Mr. Obama also mentioned Assad's downfall and Iran's isolation in a speech yesterday to thousands of Israeli supporters at the annual conference of the American Israel Public Affairs Committee (AIPAC) in Washington: "Iran is isolated, its leadership divided and under pressure. And by the way, the Arab Spring has only increased these trends, as the hypocrisy of the Iranian regime is exposed, and its ally – the Assad regime – is crumbling."
Israeli experts say that although the Syrian revolt is directed first and foremost at Assad’s minority-led Alawite regime, protesters and opposition groups have taken note of Tehran’s and Hezbollah’s active involvement in coming to Assad’s aid. Just six years after Hezbollah won the hearts and minds of the Arab world for fighting Israel, its flags – and those of Iran – are being burned in Syria, says Eyal Zisser of Tel Aviv University.

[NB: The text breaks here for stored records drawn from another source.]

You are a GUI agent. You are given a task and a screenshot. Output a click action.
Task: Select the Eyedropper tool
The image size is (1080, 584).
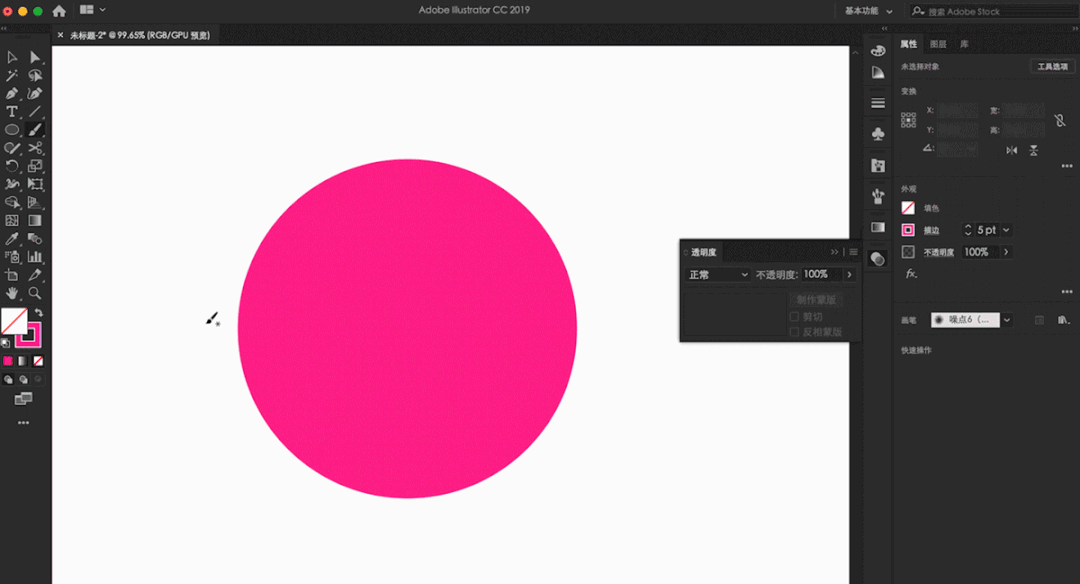12,239
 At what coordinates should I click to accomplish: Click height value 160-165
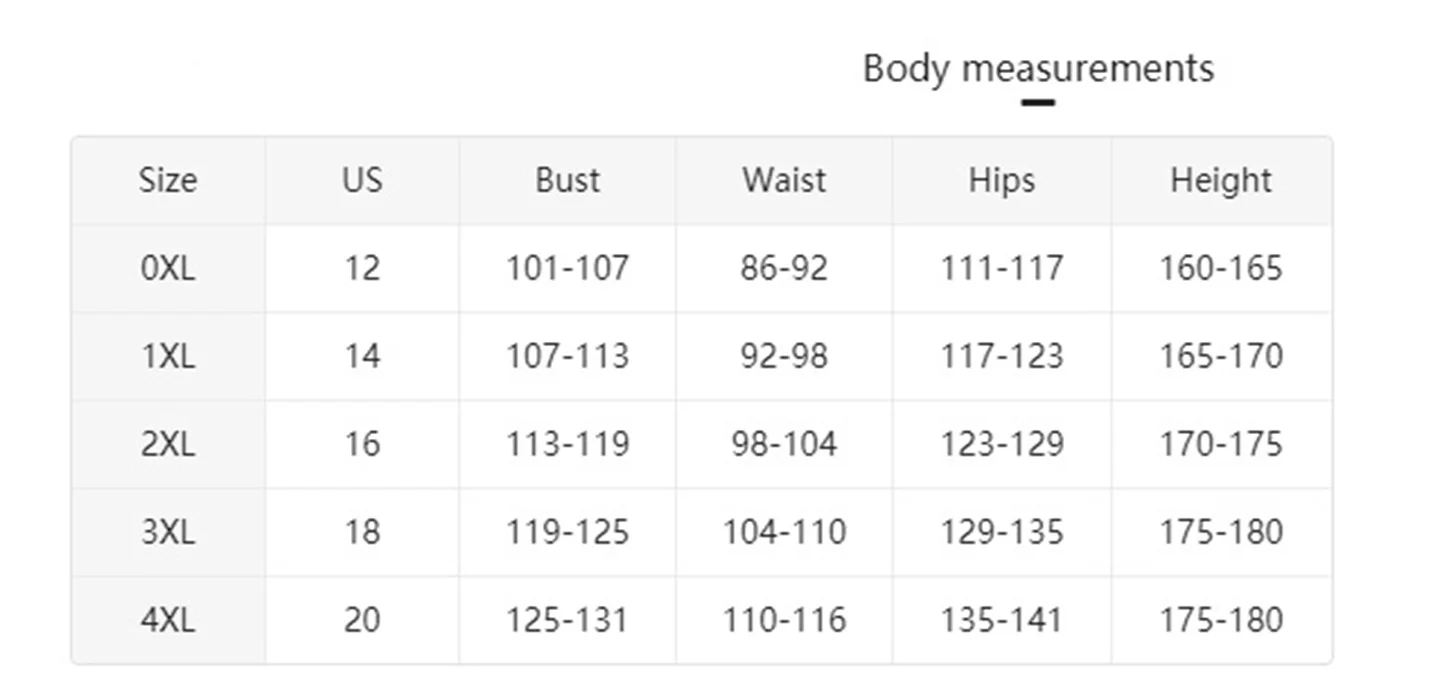click(1221, 268)
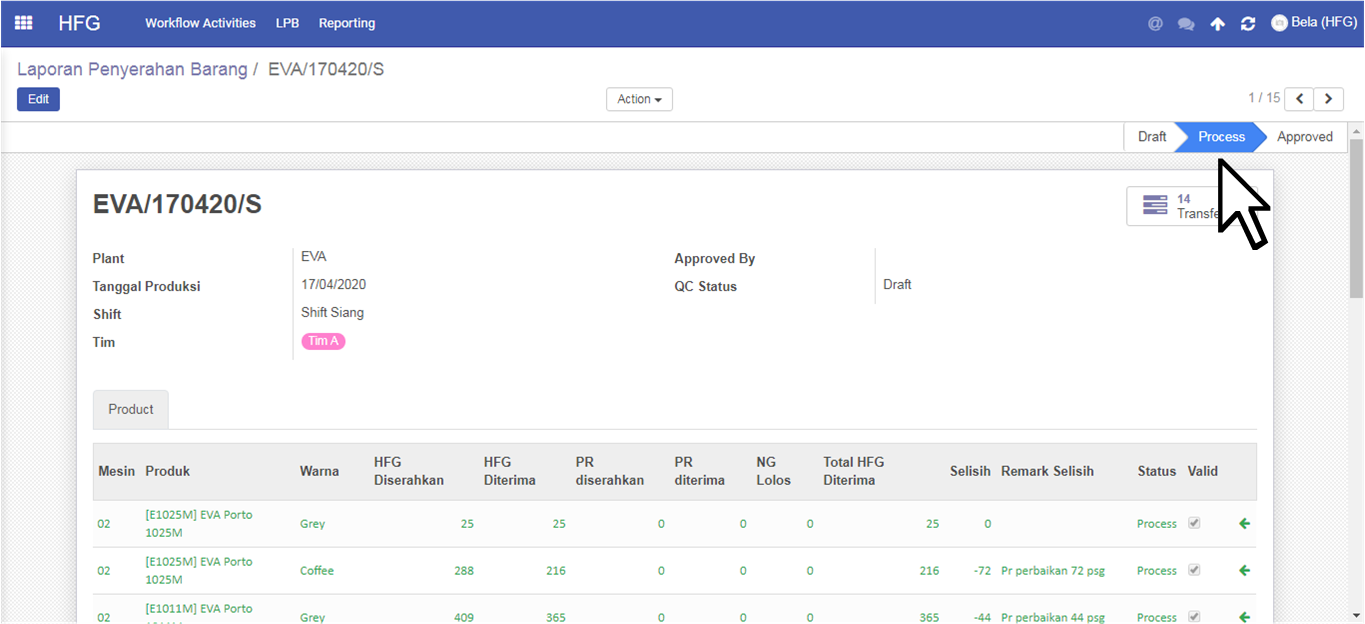Click the Edit button
1365x624 pixels.
38,99
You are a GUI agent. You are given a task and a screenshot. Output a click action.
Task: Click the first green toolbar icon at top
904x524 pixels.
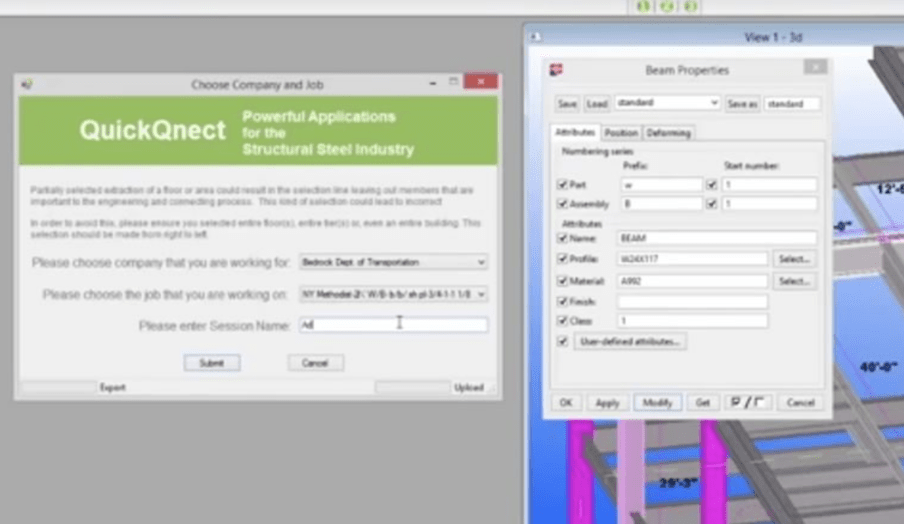(x=643, y=6)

"Iran became extremely unpopular in Syria because of its support for Bashar in Syria," says Mr. Zisser, who has written several books on Syria.
He says that if Assad’s regime were to collapse, it would be replaced by a Sunni government that would "no doubt" sever its alliance with Iran and Hezbollah.
Ephraim Halevy, a former director of Mossad, the Israeli intelligence and special operations agency, said at a conference Feb. 2 that Israel should view the turmoil in Syria as the Achilles' heel of Tehran.
“What will happen in Syria will determine to a large extent the future of the Middle East,” he said. “Syria is now at the hub. Syria is key to Hezbollah. Syria is key to Iranian power.”
Hamas, a Sunni Palestinian militant group which has been armed and financed by Iran since taking control of the Gaza Strip in 2007, has been caught for months in between its patrons in Syria and Iran, and the Palestinian masses who by and large sympathize with their Sunni brethren fighting Assad's regime.
The organization has been forced to leave its Damascus headquarters, which managed ties with Iran. But Hamas's moves aren't purely logistical. Hamas leader Khaled Meshal, considered a hard-liner during the years he was based in Damascus, has recently hinted at an ideological change within the movement, talking up nonviolent protest against Israel and courting reconciliation with the Western-backed Palestinian Authority – both moves that Tehran had opposed.
But Hamas has not altogether abandoned Iran. A recent visit to Iran by Gaza leader Ismail Haniyeh was seen as an effort to reset ties with Tehran in the wake of the Syrian upheaval.
Both sides "need to reorganize and reestablish ... the links between Hamas and Iran," says Yoni Figel, a counterterrorism expert at the Herzliyah Interdisciplinary center and a former Israel army colonel.
But more important for Iran is to try to keep Assad in power, since its influence could well decline if he is ousted.
"Iran will do its utmost to postpone [regime change] as much as it can, and maybe it will be able to revive Assad," says Mr. Figel. But "if the regime collapses, this is a new strategic situation."